-- begin Document section --

Transformers, Dinosaurs, and Angels

Transformers: Age of Extinction offers a surprisingly interesting grand-scale speculative mythology to match the size of the battles between its robot aliens.

Critics hate Michael Bay’s Transformers movies, but audiences still spend billions of dollars to view these special effects-laden thrill rides. The fourth entry in the franchise, Transformers: Age of Extinction, is the longest of the bunch (165 minutes) and the most critically reviled. The reviews are so predictable you can write them yourself: “sound and fury signifying nothing”; “the human actors are more robotic than the robots”; and so on. It seems the only spectacle more unimaginative than the parade of Hollywood sequels is the throng of critics desperate to come up with new ways to insult such tent-pole films.

But Age of Extinction itself beats all critics to the easy punch. Bay has one of the characters spout a line of dialogue mocking dumb sequels. Perhaps this is a signal he actually knows what he’s doing, more than the critics do? By setting this early-occurring self-referential scene in an abandoned movie theater, Bay seems to be suggesting that he is daring to craft stories that think big—on an unashamedly ambitious scale—as grand entertainment comparable to the epic cultural classics of the past.

As for the audience reaction, it runs a gamut identical to the responses to rides at an amusement park. Some are wide-eyed with childlike wonder, and unashamedly thrilled. Some advertise their adolescent-grade coolness with a histrionic display of affected boredom. Some rue their jaded age and lament the mindless kid stuff that they have outgrown. But is there more going on here than meets the eye? Can something mythical and archetypal actually be at work in these films that helps to explain their ongoing widespread appeal?

Unfashionable, traditional themes

One reason why the critics are panning Age of Extinction is surely its unsubtle message about a male need to defend one’s own family. Mark Wahlberg, a practicing Catholic and daily communicant, plays the male protagonist. In this film, Wahlberg is a heroic father teaching lessons in courage and tenacity to his daughter and her boyfriend. Willing to sacrifice his life to keep his beloved daughter safe, his uncomplicated male heroism no doubt strikes many a sophisticated reviewer as hopelessly retrograde.

-- end Document section --
-- begin Records --

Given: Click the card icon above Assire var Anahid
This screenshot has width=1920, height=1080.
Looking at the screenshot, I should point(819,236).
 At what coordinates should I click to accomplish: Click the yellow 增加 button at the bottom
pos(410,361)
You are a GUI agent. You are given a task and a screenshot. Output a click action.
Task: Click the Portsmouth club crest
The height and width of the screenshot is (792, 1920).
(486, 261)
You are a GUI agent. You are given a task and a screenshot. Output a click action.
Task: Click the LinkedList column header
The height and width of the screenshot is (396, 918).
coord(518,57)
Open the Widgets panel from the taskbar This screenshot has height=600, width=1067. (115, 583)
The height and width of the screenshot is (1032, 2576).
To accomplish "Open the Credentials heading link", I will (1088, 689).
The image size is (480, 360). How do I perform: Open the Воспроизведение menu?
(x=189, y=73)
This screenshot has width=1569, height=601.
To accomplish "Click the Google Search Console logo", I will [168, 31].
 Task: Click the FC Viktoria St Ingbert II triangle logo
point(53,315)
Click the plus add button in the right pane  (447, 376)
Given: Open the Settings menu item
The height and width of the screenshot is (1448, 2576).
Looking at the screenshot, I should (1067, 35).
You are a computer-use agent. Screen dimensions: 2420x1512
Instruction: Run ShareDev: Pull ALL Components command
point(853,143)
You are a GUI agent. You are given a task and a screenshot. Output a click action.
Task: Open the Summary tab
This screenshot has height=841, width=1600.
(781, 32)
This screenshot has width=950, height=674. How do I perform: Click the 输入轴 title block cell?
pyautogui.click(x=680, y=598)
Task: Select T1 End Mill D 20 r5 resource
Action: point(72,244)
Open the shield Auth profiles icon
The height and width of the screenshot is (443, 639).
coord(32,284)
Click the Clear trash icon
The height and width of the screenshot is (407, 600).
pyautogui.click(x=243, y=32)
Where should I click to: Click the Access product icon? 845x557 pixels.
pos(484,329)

-- end Records --

Write out the whole Transformers review word for word. Rely on the Transformers review alone.

Transformers, Dinosaurs, and Angels

Transformers: Age of Extinction offers a surprisingly interesting grand-scale speculative mythology to match the size of the battles between its robot aliens.

Critics hate Michael Bay’s Transformers movies, but audiences still spend billions of dollars to view these special effects-laden thrill rides. The fourth entry in the franchise, Transformers: Age of Extinction, is the longest of the bunch (165 minutes) and the most critically reviled. The reviews are so predictable you can write them yourself: “sound and fury signifying nothing”; “the human actors are more robotic than the robots”; and so on. It seems the only spectacle more unimaginative than the parade of Hollywood sequels is the throng of critics desperate to come up with new ways to insult such tent-pole films.

But Age of Extinction itself beats all critics to the easy punch. Bay has one of the characters spout a line of dialogue mocking dumb sequels. Perhaps this is a signal he actually knows what he’s doing, more than the critics do? By setting this early-occurring self-referential scene in an abandoned movie theater, Bay seems to be suggesting that he is daring to craft stories that think big—on an unashamedly ambitious scale—as grand entertainment comparable to the epic cultural classics of the past.

As for the audience reaction, it runs a gamut identical to the responses to rides at an amusement park. Some are wide-eyed with childlike wonder, and unashamedly thrilled. Some advertise their adolescent-grade coolness with a histrionic display of affected boredom. Some rue their jaded age and lament the mindless kid stuff that they have outgrown. But is there more going on here than meets the eye? Can something mythical and archetypal actually be at work in these films that helps to explain their ongoing widespread appeal?

Unfashionable, traditional themes

One reason why the critics are panning Age of Extinction is surely its unsubtle message about a male need to defend one’s own family. Mark Wahlberg, a practicing Catholic and daily communicant, plays the male protagonist. In this film, Wahlberg is a heroic father teaching lessons in courage and tenacity to his daughter and her boyfriend. Willing to sacrifice his life to keep his beloved daughter safe, his uncomplicated male heroism no doubt strikes many a sophisticated reviewer as hopelessly retrograde.